Could I instead staple it to the cork?


----------



## Pythonipus (Sep 17, 2018)

You can use wood kebab skewers or toothpicks to hold it on the cork. Use them like a cradle at the base without piercing the brom and cover the skewers with some sphagnum moss (after trimming them of course). The glue should work too if they are smaller plants and the glue is allowed to cool a bit before attaching the plant, but it will probably come loose from moisture.


----------



## Cas S (Sep 17, 2018)

How could I use toothpicks? And how do I stick the moss to the bark?


----------



## Pythonipus (Sep 17, 2018)

https://joshsfrogs.zendesk.com/hc/e...How-to-Plant-Epiphytes-in-a-Tropical-Vivarium Its the second method they have on that page. You might need to double up with the toothpicks. The moss is held on with the skewers/ toothpicks.


----------



## Cas S (Sep 17, 2018)

Pythonipus said:


> https://joshsfrogs.zendesk.com/hc/e...How-to-Plant-Epiphytes-in-a-Tropical-Vivarium Its the second method they have on that page. You might need to double up with the toothpicks. The moss is held on with the skewers/ toothpicks.


Ok, thank you!


----------



## schmiggle (Sep 17, 2018)

The usual method for orchids is fishing line. I've also just used normal string. Does this bromeliad have roots?


----------



## Cas S (Sep 17, 2018)

schmiggle said:


> The usual method for orchids is fishing line. I've also just used normal string. Does this bromeliad have roots?

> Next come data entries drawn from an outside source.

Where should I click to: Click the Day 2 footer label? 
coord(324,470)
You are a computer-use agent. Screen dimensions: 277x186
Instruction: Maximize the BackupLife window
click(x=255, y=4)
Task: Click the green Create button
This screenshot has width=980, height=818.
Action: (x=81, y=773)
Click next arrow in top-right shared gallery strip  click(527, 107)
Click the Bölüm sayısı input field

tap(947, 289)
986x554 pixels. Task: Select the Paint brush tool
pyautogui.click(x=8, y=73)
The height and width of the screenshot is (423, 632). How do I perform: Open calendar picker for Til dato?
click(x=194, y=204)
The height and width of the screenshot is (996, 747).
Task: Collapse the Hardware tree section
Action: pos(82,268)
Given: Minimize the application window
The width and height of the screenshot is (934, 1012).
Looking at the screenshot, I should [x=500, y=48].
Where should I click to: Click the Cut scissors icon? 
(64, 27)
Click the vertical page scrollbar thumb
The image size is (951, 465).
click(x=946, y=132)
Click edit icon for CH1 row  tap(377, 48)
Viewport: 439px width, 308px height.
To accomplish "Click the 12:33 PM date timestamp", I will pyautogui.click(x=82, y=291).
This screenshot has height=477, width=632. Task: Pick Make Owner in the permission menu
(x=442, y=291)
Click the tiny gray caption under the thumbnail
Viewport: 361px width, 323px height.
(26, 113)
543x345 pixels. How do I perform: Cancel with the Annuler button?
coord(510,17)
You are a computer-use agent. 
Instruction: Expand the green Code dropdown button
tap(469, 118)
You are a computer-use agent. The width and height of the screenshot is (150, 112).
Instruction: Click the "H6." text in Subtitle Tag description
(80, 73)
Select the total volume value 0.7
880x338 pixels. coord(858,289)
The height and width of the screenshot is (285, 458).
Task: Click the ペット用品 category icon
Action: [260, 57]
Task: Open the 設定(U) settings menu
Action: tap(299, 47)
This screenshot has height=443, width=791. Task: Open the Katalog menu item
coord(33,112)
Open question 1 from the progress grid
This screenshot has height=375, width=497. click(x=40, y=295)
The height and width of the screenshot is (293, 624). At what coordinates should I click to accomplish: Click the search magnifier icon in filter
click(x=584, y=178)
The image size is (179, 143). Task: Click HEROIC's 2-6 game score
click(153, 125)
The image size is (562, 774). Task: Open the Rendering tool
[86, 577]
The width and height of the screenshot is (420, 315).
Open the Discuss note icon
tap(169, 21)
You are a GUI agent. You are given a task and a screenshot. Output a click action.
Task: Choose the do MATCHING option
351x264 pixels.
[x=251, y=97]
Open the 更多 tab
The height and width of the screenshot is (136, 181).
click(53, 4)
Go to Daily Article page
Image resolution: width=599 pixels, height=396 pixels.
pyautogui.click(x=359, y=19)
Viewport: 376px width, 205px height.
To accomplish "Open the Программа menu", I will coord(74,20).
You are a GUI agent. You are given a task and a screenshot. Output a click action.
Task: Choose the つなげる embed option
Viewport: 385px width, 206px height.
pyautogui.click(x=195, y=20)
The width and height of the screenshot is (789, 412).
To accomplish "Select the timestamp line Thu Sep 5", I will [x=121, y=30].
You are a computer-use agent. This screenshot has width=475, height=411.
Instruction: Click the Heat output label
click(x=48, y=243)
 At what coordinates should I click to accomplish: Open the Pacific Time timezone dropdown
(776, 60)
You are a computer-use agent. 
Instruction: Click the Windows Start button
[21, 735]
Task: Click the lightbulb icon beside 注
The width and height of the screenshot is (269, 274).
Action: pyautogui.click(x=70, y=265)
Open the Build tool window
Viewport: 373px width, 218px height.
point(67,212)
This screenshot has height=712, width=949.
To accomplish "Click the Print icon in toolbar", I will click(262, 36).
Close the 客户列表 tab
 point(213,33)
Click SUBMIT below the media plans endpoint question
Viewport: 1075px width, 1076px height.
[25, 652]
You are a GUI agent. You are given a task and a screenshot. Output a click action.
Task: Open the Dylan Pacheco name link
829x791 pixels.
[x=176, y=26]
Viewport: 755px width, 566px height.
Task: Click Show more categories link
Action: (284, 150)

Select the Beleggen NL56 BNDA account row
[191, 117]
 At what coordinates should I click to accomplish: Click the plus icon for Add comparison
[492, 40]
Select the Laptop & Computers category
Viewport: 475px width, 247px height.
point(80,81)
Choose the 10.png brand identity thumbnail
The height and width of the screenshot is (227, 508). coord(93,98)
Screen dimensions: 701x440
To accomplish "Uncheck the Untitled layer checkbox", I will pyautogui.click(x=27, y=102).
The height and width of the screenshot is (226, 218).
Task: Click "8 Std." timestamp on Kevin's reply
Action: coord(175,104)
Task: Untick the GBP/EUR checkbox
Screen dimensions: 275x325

I got it from glass box tropicals, it says adult sized so it probably has roots


----------



## Cas S (Sep 17, 2018)

So I just read the Josh's frogs thing and I think I'm going to make a little hole in th background with cork, and just plant it in there


----------



## The Snark (Sep 18, 2018)

Get some coir and make baskets holding the stuff in place with hot glue. Around here, orchid central of the world, there's a zillion ways people come up with to make coir baskets. With a little artsy skill hot glue could be used to weave attractive containers.


----------



## Cas S (Sep 27, 2018)

I actually used the cork method.

Here's a picture (it's the planter in the back)


----------